Methods: We evaluated the presence/absence of promoter (5-HTTLPR, rs25531) and intron 2 (STin2 VNTR) polymorphic variants of SLC6A4 gene in a retrospective case-control study including 192 CD patients and 157 healthy controls (HC). Genotyping was performed by polymerase chain reaction. The association of polymorphisms with CD and its clinical subtypes was analyzed using χ2 and Fisher exact test, binary logistic regression, and haplotype analysis.

Results: CD patients and healthy controls had similar sex (88 [45.8%] vs 84 [53.5%] women, respectively; P=0.154) and age (41.3±12.8 years vs 41.7±8.8 years, respectively, P=0.091) distribution. Significant differences were observed in the STin2 genotype and allele distribution between CD patients and healthy controls (P=0.003 and P=0.002, respectively) and between the corresponding female subgroups (P=0.004 and P=0.007, respectively), with a significant negative association of biallelic ss (STin2.9 and Stin2.10) STin2 genotype with CD (P=0.013, age- and sex-adjusted odds ratio [OR] 0.5, 95% confidence interval [CI] 0.29-0.86; women: P=0.006, age-adjusted OR 0.32, 95% CI 0.14-0.72) and a significantly higher S-STin2.12 (5-HTTLPR/rs25531: S-STin2: STin2.12) haplotype distribution in CD patients (P=0.004, OR 1.62, 95% CI 1.16-2.26). There was no significant association between 5-HTTLRP and rs25531 genotype or allele frequencies and CD and between any SLC6A4 polymorphic loci with clinical CD subtypes.

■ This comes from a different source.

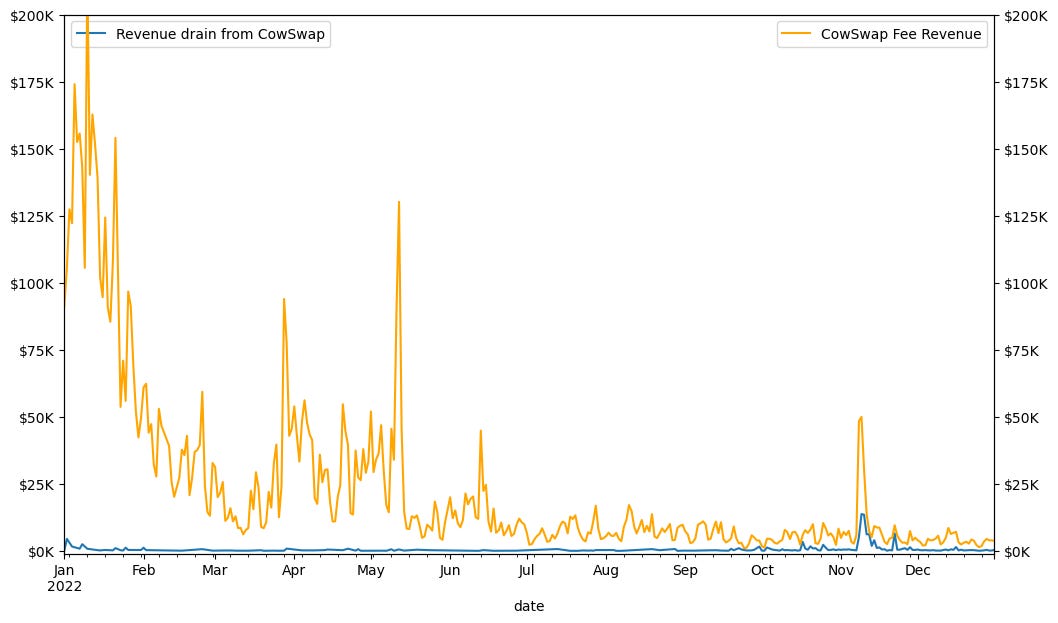
Task: Select the "Revenue drain from CowSwap" legend label
Action: pyautogui.click(x=221, y=34)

Conclusion: STin2 VNTR polymorphism of SLC6A4 gene may contribute to CD pathogenesis.

Figure 1

Location of SLC6A4 gene polymorphic regions and their genotype combinations examined in this study. SLC6A4 gene is affected by the insertion/deletion variation of the promoter region 5-HTTLPR, resulting in two alleles, long L and small S. This promoter region also functionally couples with the common rs25531 (A/G) single nucleotide polymorphism (SNP), resulting in alleles L_A and L_G. L_A allele is associated with the higher transcriptional activity, whereas the L_G allele exhibits lower serotonin uptake and the transcriptional activity equivalent to S allele of the 5-HTTLPR polymorphic region. Transcriptional activity of SLC6A4 gene is further modulated by the enhancer activity of STin2 polymorphic region, 17–18 bp long variable number of tandem repeats (VNTR), found in intron 2. The STin2 allelic variants were identified as 10-repeat and 12-repeat alleles that have been identified in all ethnicities, and the less common 9-repeat allele found only in individuals of European or African descent. Thus, promoter polymorphic region may be presented in biallelic, triallelic, and clustered biallelic genotype model while STin2 VNTR region may be presented in triallelic and biallelic genotype forms. Rare allele forms (eg, XL or STin2.7) not encountered in this study, are not presented.

Figure 2

Linkage disequilibrium (LD) in SLC6A4 gene with D' and r2 values.